[Excerpts from a dataset]
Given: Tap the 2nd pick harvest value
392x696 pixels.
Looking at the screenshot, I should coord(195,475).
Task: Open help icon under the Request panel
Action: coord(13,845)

=== Task ===
An exact copy of the data is needed.

=== Solution to this problem ===
Given: Tap the 2nd pick harvest value
392x696 pixels.
Looking at the screenshot, I should coord(195,475).
Task: Open help icon under the Request panel
Action: coord(13,845)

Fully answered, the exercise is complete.